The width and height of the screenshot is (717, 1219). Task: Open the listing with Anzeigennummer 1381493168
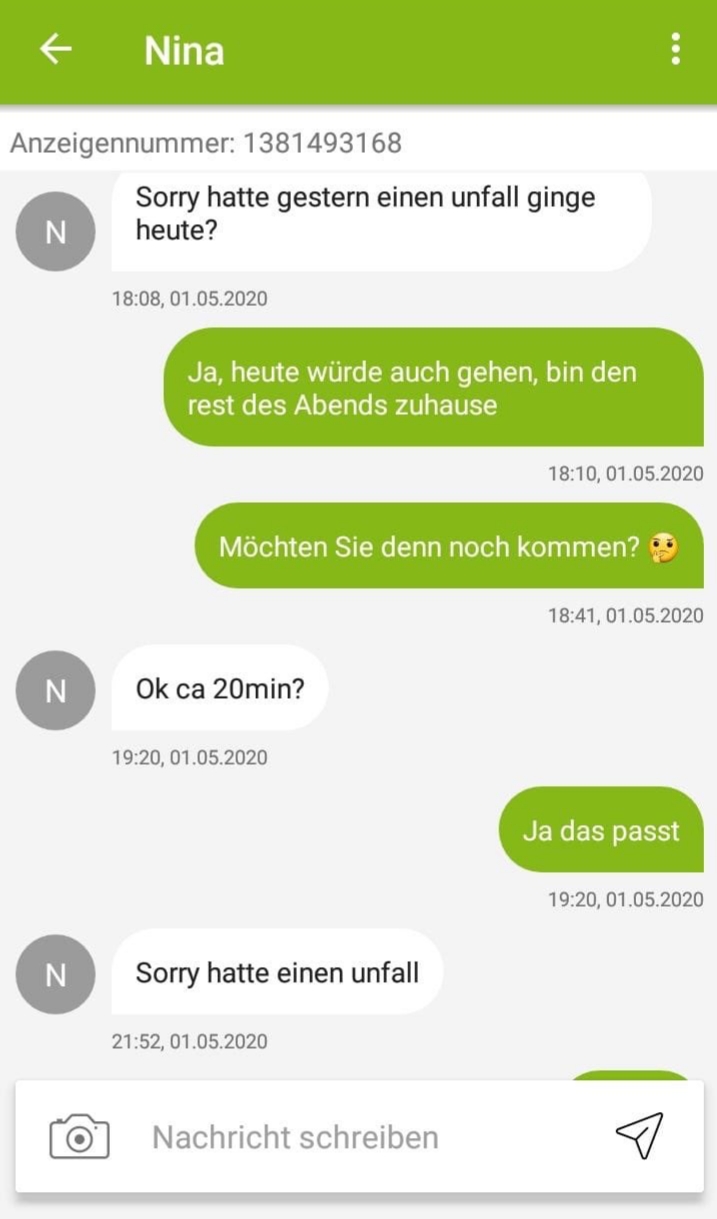click(x=206, y=143)
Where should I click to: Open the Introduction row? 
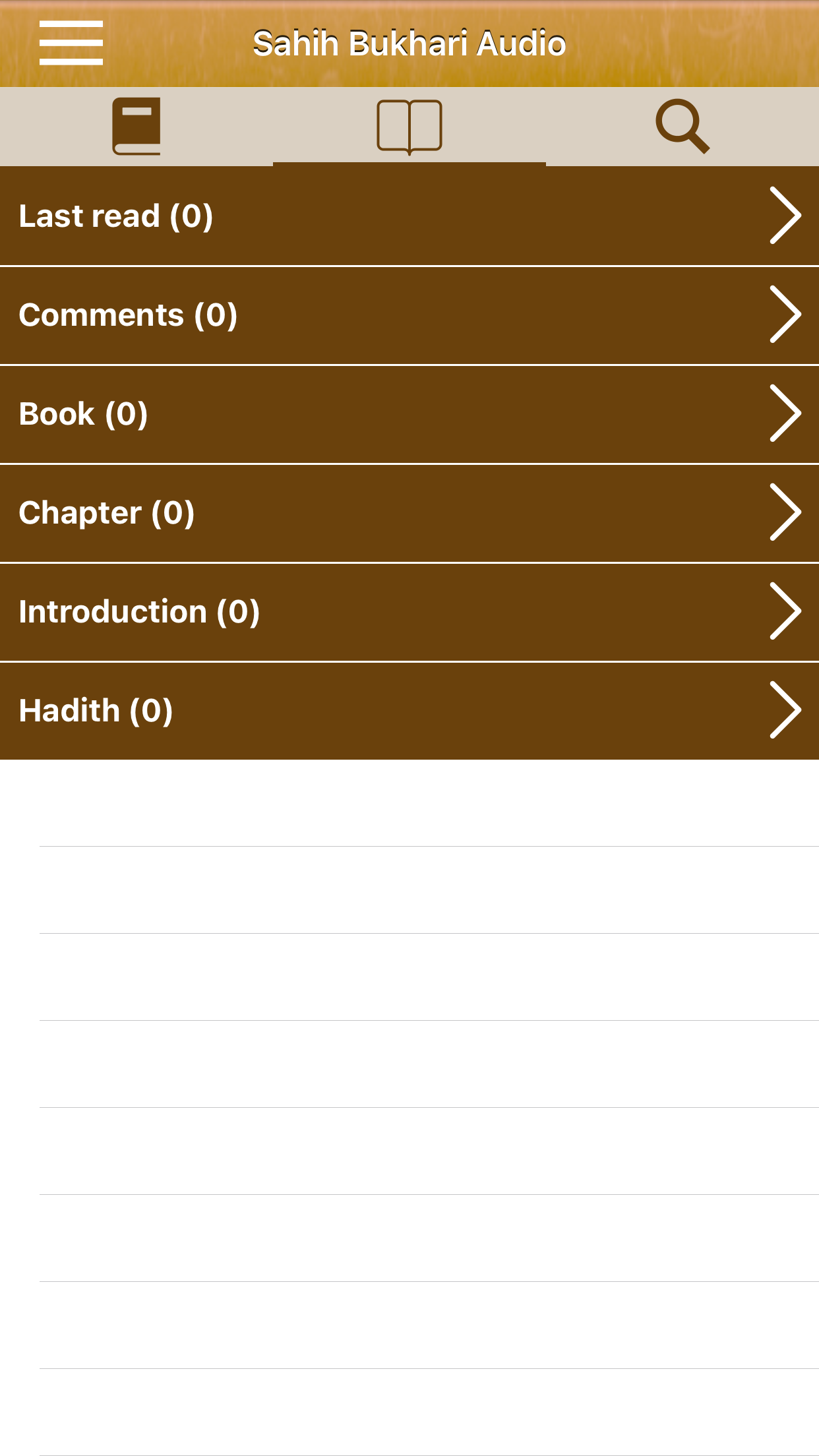(410, 612)
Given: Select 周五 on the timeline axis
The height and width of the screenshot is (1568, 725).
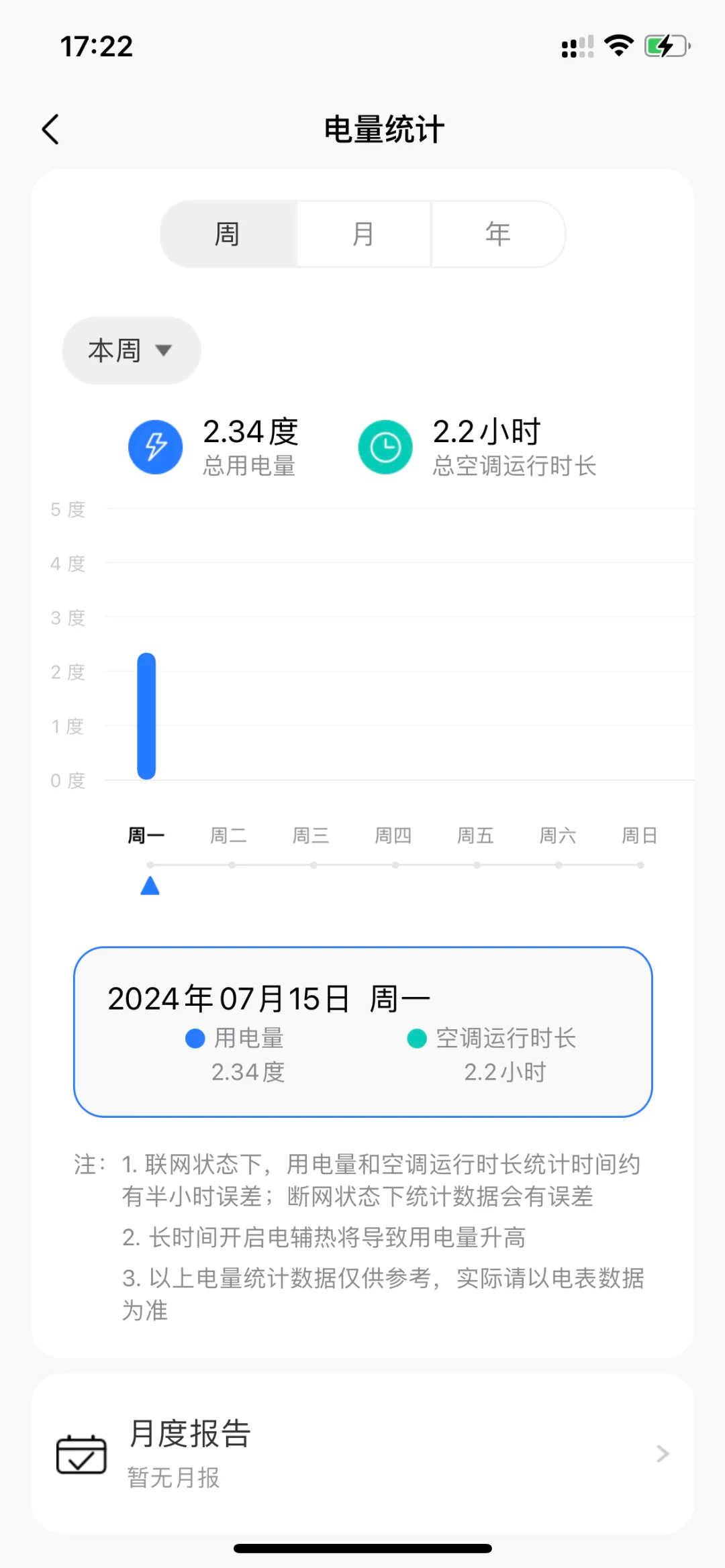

■ What to produce: State how many lines of the items above contain the string "height", treating uppercase and lowercase as distinct. Give only the number.

■ Task solution: 2